Segment Start: DOCUMENT TEXT

~ PVN staff report
LURAY — Stephanie Lillard will be the only candidate listed on the November ballot for the Luray Council seat she was appointed to in February, according to Page County registrar Carol Gaunt.
The deadline for candidates to file for the special election was 5 p.m. on Friday, Aug. 13. Lillard was the only candidate to file the necessary paperwork with the county registrar by that deadline. While the race will officially be uncontested, Lillard could still face competition from a write-in candidate on Election Day.
The Luray Council seat was vacated by Jerry Dofflemyer in January due to his swearing in as mayor of Luray, an office he won over Darryl Haley in the November 2020 election. After an interview process with three or four candidates, Lillard was appointed by the remainder of the council to fill Dofflemyer’s seat through Dec. 31, 2021. Following such an appointment, the seat becomes open to all candidates during the next general election to fill the remainder of the existing term, which runs through Dec. 31, 2022.
When asked earlier this year about her intentions to run this fall in order to retain her appointed seat, Lillard said her decision to do so was driven by “an opportunity to serve, an opportunity to make a positive impact, an opportunity to give back — and all for a place that I get to call home.”

Segment End: DOCUMENT TEXT

[WORK ORDER 1]:
Answer these questions from the article on the Luray Council seat:
(a) Who is the Page County registrar?
(b) At what time and on what date was the filing deadline for the special election?
(c) Whom did Jerry Dofflemyer defeat for mayor of Luray in the November 2020 election?
[WORK ORDER 2]:
Return the exact wording of the article on the Luray Council seat, starting with "The Luray Council seat was" and going on through "Dec. 31, 2022.".
The records that follow have no connection to the article above.

Segment Start: SUPPLIED INFORMATION

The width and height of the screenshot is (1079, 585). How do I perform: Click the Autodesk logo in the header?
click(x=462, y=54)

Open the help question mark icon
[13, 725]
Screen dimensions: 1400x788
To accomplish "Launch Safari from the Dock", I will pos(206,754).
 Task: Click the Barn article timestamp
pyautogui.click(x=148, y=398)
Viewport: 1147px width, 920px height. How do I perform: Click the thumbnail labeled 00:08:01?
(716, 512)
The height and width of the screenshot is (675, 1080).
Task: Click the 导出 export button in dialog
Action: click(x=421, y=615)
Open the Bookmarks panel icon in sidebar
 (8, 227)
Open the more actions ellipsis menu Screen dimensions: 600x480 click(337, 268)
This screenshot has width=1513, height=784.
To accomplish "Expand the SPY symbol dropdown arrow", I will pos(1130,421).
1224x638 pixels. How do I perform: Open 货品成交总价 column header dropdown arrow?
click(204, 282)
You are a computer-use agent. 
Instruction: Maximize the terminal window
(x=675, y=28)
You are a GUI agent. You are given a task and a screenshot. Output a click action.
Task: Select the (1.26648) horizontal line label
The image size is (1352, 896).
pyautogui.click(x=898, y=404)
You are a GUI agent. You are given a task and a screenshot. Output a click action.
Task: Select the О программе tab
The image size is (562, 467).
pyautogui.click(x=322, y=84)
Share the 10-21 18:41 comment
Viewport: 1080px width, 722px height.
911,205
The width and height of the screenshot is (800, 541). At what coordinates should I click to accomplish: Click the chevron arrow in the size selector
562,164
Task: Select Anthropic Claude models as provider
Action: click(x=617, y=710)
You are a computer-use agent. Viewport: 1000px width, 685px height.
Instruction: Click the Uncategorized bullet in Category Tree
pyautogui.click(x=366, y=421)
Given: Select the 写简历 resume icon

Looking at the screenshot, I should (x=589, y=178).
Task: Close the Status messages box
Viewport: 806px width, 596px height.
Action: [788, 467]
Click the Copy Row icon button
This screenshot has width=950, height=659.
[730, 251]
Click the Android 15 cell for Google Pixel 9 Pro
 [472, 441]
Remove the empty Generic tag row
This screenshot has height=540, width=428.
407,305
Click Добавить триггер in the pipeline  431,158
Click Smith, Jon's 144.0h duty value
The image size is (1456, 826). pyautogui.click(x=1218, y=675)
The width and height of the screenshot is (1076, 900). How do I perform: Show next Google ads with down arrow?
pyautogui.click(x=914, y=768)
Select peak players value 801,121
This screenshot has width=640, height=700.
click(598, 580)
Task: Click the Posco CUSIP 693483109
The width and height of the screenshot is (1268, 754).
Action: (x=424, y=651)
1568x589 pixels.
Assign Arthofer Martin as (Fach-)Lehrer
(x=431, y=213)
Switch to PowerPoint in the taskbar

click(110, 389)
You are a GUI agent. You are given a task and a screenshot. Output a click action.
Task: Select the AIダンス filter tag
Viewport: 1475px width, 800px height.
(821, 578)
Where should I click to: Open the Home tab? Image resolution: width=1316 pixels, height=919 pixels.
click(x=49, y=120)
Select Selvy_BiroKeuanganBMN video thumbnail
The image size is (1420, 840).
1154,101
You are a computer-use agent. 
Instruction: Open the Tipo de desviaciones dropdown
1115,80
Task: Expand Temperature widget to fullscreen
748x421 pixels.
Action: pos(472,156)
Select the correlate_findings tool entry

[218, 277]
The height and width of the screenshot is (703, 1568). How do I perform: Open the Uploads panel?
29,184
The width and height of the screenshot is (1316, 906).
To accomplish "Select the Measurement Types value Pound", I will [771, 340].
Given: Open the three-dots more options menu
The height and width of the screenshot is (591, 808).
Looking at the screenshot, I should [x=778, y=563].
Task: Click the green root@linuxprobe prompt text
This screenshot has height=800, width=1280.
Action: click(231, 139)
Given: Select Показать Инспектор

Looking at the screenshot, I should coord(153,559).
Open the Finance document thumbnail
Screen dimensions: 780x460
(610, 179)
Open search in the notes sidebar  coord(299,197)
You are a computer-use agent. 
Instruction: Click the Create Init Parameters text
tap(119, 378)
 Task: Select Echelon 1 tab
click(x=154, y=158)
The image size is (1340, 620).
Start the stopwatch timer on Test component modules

Segment End: SUPPLIED INFORMATION

[SOLUTION 1]:
(a) Carol Gaunt
(b) 5 p.m. on Friday, Aug. 13
(c) Darryl Haley

[SOLUTION 2]:
The Luray Council seat was vacated by Jerry Dofflemyer in January due to his swearing in as mayor of Luray, an office he won over Darryl Haley in the November 2020 election. After an interview process with three or four candidates, Lillard was appointed by the remainder of the council to fill Dofflemyer’s seat through Dec. 31, 2021. Following such an appointment, the seat becomes open to all candidates during the next general election to fill the remainder of the existing term, which runs through Dec. 31, 2022.